▸ **DATA SHOWN**
+++++
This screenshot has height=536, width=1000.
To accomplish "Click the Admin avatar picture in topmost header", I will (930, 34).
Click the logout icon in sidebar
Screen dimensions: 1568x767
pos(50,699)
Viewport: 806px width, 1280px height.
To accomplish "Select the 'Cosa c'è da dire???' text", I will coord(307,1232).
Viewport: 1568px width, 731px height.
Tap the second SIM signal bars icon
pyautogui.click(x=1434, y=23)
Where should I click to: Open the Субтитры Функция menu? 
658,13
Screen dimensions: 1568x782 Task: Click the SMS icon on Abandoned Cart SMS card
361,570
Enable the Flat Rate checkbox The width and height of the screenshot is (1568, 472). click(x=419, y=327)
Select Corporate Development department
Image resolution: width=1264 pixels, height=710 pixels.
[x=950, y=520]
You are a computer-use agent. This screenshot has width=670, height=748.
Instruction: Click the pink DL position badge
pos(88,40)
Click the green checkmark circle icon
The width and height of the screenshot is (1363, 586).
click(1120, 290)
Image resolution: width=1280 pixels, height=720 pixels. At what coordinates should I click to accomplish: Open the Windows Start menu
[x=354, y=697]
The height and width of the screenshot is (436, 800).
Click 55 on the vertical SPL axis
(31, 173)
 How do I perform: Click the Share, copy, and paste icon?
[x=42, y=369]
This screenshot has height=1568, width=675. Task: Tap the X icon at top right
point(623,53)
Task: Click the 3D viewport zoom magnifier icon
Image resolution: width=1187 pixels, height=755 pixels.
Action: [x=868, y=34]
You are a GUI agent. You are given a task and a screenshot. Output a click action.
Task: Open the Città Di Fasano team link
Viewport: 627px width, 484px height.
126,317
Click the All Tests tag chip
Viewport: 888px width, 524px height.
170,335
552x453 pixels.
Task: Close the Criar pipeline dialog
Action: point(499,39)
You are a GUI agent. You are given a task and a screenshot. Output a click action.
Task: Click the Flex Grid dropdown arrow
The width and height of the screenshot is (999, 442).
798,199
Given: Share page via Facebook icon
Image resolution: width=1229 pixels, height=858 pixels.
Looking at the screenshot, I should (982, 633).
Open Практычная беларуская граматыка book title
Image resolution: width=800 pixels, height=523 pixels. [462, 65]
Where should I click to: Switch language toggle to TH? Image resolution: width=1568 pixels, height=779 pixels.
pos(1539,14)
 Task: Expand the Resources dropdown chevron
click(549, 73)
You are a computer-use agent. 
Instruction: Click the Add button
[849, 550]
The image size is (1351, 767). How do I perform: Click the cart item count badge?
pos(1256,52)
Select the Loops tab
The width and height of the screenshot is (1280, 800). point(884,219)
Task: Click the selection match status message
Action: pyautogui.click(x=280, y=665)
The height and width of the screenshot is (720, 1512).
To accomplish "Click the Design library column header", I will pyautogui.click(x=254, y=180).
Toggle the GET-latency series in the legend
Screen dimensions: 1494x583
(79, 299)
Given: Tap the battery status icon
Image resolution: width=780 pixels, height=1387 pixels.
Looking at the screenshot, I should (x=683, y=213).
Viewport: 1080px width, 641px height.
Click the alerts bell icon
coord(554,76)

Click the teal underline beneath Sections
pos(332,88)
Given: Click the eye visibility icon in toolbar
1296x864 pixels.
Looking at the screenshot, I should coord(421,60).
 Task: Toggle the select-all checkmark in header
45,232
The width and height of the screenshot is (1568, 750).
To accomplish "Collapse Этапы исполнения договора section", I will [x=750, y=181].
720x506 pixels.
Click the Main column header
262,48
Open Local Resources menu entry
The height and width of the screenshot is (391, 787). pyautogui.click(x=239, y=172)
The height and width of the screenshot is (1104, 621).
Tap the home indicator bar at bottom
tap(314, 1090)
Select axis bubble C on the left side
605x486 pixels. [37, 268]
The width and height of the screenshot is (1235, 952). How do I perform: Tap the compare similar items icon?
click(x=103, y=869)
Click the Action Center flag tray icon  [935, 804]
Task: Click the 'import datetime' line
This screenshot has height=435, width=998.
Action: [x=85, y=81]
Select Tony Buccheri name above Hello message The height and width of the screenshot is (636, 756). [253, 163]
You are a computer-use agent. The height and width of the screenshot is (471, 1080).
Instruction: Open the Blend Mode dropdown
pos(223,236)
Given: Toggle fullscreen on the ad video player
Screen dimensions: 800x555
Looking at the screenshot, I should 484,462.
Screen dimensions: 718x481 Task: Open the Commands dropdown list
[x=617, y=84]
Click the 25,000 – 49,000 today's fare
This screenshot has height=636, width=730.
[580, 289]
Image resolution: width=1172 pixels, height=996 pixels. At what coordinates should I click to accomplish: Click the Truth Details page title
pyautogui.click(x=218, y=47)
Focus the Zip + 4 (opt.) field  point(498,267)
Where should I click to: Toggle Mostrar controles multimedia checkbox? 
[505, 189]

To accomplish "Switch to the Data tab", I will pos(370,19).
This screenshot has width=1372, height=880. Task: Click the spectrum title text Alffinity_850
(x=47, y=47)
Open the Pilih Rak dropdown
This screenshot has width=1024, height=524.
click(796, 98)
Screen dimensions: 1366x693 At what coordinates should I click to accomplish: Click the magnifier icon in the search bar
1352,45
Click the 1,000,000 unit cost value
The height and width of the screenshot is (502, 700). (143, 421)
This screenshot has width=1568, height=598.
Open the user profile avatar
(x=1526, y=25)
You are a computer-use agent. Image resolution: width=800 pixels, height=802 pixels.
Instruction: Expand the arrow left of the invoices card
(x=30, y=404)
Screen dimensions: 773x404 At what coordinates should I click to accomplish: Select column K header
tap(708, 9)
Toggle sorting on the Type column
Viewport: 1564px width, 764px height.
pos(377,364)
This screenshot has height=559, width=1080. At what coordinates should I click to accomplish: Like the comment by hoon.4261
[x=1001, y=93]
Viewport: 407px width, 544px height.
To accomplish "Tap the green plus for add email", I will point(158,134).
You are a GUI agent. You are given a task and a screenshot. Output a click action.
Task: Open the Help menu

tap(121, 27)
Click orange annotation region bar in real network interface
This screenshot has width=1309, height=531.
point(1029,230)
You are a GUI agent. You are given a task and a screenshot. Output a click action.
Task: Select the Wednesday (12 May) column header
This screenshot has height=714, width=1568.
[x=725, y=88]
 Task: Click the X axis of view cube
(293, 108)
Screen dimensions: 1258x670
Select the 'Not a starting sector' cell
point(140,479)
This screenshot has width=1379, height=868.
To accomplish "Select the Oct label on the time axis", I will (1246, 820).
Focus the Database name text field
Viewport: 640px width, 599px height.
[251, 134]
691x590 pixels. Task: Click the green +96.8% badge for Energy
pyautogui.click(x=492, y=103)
+++++
▸ **EXERCISE DETAILS**
Copy verbatim, from the listing above, each line from the one containing "Image resolution: width=1229" down to the one containing "Given: Tap the battery status icon", inclusive.

▸ **EXERCISE ANSWER**
Image resolution: width=1229 pixels, height=858 pixels.
Looking at the screenshot, I should (982, 633).
Open Практычная беларуская граматыка book title
Image resolution: width=800 pixels, height=523 pixels. [462, 65]
Where should I click to: Switch language toggle to TH? Image resolution: width=1568 pixels, height=779 pixels.
pos(1539,14)
 Task: Expand the Resources dropdown chevron
click(549, 73)
You are a computer-use agent. 
Instruction: Click the Add button
[849, 550]
The image size is (1351, 767). How do I perform: Click the cart item count badge?
pos(1256,52)
Select the Loops tab
The width and height of the screenshot is (1280, 800). point(884,219)
Task: Click the selection match status message
Action: pyautogui.click(x=280, y=665)
The height and width of the screenshot is (720, 1512).
To accomplish "Click the Design library column header", I will pyautogui.click(x=254, y=180).
Toggle the GET-latency series in the legend
Screen dimensions: 1494x583
(79, 299)
Given: Tap the battery status icon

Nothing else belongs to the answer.